= RECORDS FOR THE TASK =

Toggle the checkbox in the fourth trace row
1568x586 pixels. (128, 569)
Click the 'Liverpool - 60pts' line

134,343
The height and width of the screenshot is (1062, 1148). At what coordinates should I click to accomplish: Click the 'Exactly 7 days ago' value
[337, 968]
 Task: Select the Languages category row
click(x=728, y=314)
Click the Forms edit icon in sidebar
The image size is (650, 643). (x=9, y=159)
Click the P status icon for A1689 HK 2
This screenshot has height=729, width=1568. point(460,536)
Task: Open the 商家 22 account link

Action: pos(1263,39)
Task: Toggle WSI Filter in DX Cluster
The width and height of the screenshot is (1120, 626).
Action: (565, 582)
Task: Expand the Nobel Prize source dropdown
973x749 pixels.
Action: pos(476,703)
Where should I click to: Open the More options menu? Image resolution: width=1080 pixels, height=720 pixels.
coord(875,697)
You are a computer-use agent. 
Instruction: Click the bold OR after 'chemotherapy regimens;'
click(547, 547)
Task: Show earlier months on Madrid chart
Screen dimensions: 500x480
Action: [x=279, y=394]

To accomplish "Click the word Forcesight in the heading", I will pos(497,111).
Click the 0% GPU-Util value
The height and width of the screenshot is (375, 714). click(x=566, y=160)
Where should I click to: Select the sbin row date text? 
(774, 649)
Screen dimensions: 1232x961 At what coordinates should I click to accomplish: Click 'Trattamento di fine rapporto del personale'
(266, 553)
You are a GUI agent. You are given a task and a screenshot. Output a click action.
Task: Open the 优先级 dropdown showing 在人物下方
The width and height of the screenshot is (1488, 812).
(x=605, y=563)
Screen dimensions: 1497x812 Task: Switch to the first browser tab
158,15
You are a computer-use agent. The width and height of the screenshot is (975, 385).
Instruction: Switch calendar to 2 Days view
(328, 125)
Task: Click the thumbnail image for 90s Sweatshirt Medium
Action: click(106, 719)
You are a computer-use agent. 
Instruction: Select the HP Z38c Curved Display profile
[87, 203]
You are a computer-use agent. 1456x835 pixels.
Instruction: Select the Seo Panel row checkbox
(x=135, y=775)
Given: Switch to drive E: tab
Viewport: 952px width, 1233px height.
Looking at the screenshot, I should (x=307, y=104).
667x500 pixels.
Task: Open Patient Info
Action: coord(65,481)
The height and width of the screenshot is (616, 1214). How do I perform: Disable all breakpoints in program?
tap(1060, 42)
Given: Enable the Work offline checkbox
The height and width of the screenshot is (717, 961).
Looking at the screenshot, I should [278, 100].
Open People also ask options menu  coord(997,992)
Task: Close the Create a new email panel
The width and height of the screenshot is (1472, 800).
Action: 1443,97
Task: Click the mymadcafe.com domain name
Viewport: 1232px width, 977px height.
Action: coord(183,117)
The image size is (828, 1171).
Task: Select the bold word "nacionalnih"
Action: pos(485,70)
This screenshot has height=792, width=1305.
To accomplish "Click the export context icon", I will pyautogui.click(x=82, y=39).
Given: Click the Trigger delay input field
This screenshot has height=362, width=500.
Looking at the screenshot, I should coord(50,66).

= TASK DESCRIPTION =
Take the entries above and repeat them. Alter nothing.

= TASK ANSWER =
Toggle the checkbox in the fourth trace row
1568x586 pixels. (128, 569)
Click the 'Liverpool - 60pts' line

134,343
The height and width of the screenshot is (1062, 1148). At what coordinates should I click to accomplish: Click the 'Exactly 7 days ago' value
[337, 968]
 Task: Select the Languages category row
click(x=728, y=314)
Click the Forms edit icon in sidebar
The image size is (650, 643). (x=9, y=159)
Click the P status icon for A1689 HK 2
This screenshot has height=729, width=1568. point(460,536)
Task: Open the 商家 22 account link

Action: pos(1263,39)
Task: Toggle WSI Filter in DX Cluster
The width and height of the screenshot is (1120, 626).
Action: (565, 582)
Task: Expand the Nobel Prize source dropdown
973x749 pixels.
Action: pos(476,703)
Where should I click to: Open the More options menu? Image resolution: width=1080 pixels, height=720 pixels.
coord(875,697)
You are a computer-use agent. 
Instruction: Click the bold OR after 'chemotherapy regimens;'
click(547, 547)
Task: Show earlier months on Madrid chart
Screen dimensions: 500x480
Action: [x=279, y=394]

To accomplish "Click the word Forcesight in the heading", I will pos(497,111).
Click the 0% GPU-Util value
The height and width of the screenshot is (375, 714). click(x=566, y=160)
Where should I click to: Select the sbin row date text? 
(774, 649)
Screen dimensions: 1232x961 At what coordinates should I click to accomplish: Click 'Trattamento di fine rapporto del personale'
(266, 553)
You are a GUI agent. You are given a task and a screenshot. Output a click action.
Task: Open the 优先级 dropdown showing 在人物下方
The width and height of the screenshot is (1488, 812).
(x=605, y=563)
Screen dimensions: 1497x812 Task: Switch to the first browser tab
158,15
You are a computer-use agent. The width and height of the screenshot is (975, 385).
Instruction: Switch calendar to 2 Days view
(328, 125)
Task: Click the thumbnail image for 90s Sweatshirt Medium
Action: click(106, 719)
You are a computer-use agent. 
Instruction: Select the HP Z38c Curved Display profile
[87, 203]
You are a computer-use agent. 1456x835 pixels.
Instruction: Select the Seo Panel row checkbox
(x=135, y=775)
Given: Switch to drive E: tab
Viewport: 952px width, 1233px height.
Looking at the screenshot, I should (x=307, y=104).
667x500 pixels.
Task: Open Patient Info
Action: coord(65,481)
The height and width of the screenshot is (616, 1214). How do I perform: Disable all breakpoints in program?
tap(1060, 42)
Given: Enable the Work offline checkbox
The height and width of the screenshot is (717, 961).
Looking at the screenshot, I should [278, 100].
Open People also ask options menu  coord(997,992)
Task: Close the Create a new email panel
The width and height of the screenshot is (1472, 800).
Action: 1443,97
Task: Click the mymadcafe.com domain name
Viewport: 1232px width, 977px height.
Action: coord(183,117)
The image size is (828, 1171).
Task: Select the bold word "nacionalnih"
Action: pos(485,70)
This screenshot has height=792, width=1305.
To accomplish "Click the export context icon", I will pyautogui.click(x=82, y=39).
Given: Click the Trigger delay input field
This screenshot has height=362, width=500.
Looking at the screenshot, I should coord(50,66).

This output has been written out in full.